━━ Given text ━━

Variables

Richard Blackwood richardblackwood at cloudthunder.com
Sun Apr 24 00:11:07 EDT 2005


Mike Meyer wrote:

>Richard Blackwood <richardblackwood at cloudthunder.com> writes:
>
>  
>
>>Robert Kern wrote:
>>    
>>
>>>Richard Blackwood wrote:
>>>      
>>>
>>>>To All:
>>>>
>>>>   Folks, I need your help. I have a friend who claims that if I write:
>>>>
>>>>foo = 5
>>>>
>>>>then foo is NOT a variable, necessarily. If you guys can define for
>>>>me what a variable is and what qualifications you have to back you,
>>>>I can pass this along to, hopefully, convince him that foo is
>>>>indeed a variable.
>>>>        
>>>>
>>>None of us can do that unless you tell us what he thinks the word
>>>"variable" means. The terminology is a bit fluid. I suspect that
>>>your friend applying a somewhat restricted notion of "variable" that
>>>coincides with the behavior of variables in some other language.

━━━
━━ Information supplied ━━

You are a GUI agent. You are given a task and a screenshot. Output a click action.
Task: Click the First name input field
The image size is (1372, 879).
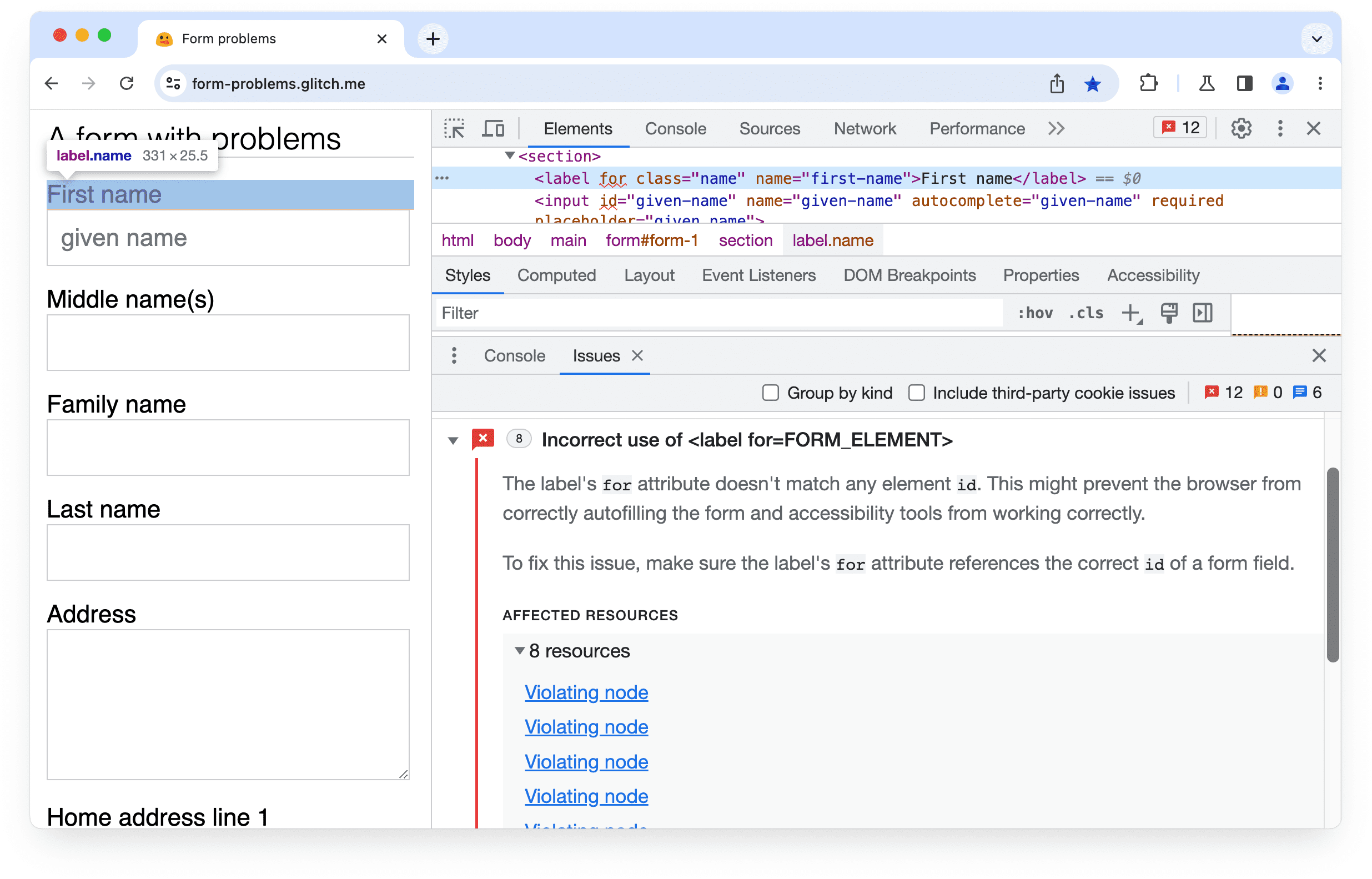(228, 237)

━━━

- Exercise brief: Set down the mailing-list message on what counts as a variable, shown above, word for word and in full, with every quotation mark and line preserved.

- Solution for this exercise:
Variables

Richard Blackwood richardblackwood at cloudthunder.com
Sun Apr 24 00:11:07 EDT 2005


Mike Meyer wrote:

>Richard Blackwood <richardblackwood at cloudthunder.com> writes:
>
>  
>
>>Robert Kern wrote:
>>    
>>
>>>Richard Blackwood wrote:
>>>      
>>>
>>>>To All:
>>>>
>>>>   Folks, I need your help. I have a friend who claims that if I write:
>>>>
>>>>foo = 5
>>>>
>>>>then foo is NOT a variable, necessarily. If you guys can define for
>>>>me what a variable is and what qualifications you have to back you,
>>>>I can pass this along to, hopefully, convince him that foo is
>>>>indeed a variable.
>>>>        
>>>>
>>>None of us can do that unless you tell us what he thinks the word
>>>"variable" means. The terminology is a bit fluid. I suspect that
>>>your friend applying a somewhat restricted notion of "variable" that
>>>coincides with the behavior of variables in some other language.